What is the Impact of the Economic Crisis on Your Standard of Living? Nile McClain

December 28th, 2010

”Ujamaa” and “Umoja” in KiSwahili mean “Cooperative Economics” and “Unity” respectively. They are Kwanzaa principles I feel this capitalist system needs to use; especially in these economic times.  If indeed we did use them, we could probably lessen the impact of this economic crisis.

Being sixteen I’m looking into finding a job and I’ve become more aware of what the economic crisis is really about.  I’ve come to realize that jobs that are usually available for people my age are sparse.  More adults out of work are seeking jobs at places like fast food restaurants, grocery stores, and other places where teenagers usually work.   This forces teens like me to compete more for jobs or to seek work in other places.  Ujamaa or cooperative economics means basically local people coming together to control the economics of their community.  For example, if there were more locally owned stores and markets the community would be more sustainable.   We would have to rely less on big corporations to distribute jobs and income to our communities.  Instead our communities would be creating its own jobs.
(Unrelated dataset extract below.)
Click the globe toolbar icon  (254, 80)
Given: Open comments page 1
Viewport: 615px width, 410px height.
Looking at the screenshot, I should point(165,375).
Umoja, meaning unity has had positive effects in the crisis where families have been brought together and this is a small but very (in my eyes) significant and needed change.  Recently my brother and I moved in with our god mother in order to go to better schools.  Our home schools were located in the inner city where the economic crisis has devastated the schools.  Schools have closed, bus routes have been cut and teacher cut backs have lead to schools were class sizes are enormous and students have to be at bus stops before sunrise in order for fewer buses to make more stops

Not only have I become more aware of my own personal finances, I’ve become aware of the finances of my household and the issues caused by this crisis.  We’ve made numerous changes to our lifestyle including limiting the number of times we eat out each week.  As a household we have to pay more attention to the amount of electricity, gas and water we use.   This means shorter showers and lower temperatures inside therefore we are forced to put on more clothes while in the house. In my experience people have become more mindful of others, less wasteful, more “green” and in my case, more insightful.  This is beneficial to our community!  Along with these positive effects, there have been negative effects such as the job search has become more “dog eat dog”.

Instead of depending on those outside of ourselves and embattling in fierce competition with each other we need to embrace the Kwanzaa principles of “Ujamaa” and “Umoja”.  We can be innovative and united to help each other out of this crisis caused by corporate greed that has left our homes and communities devastated.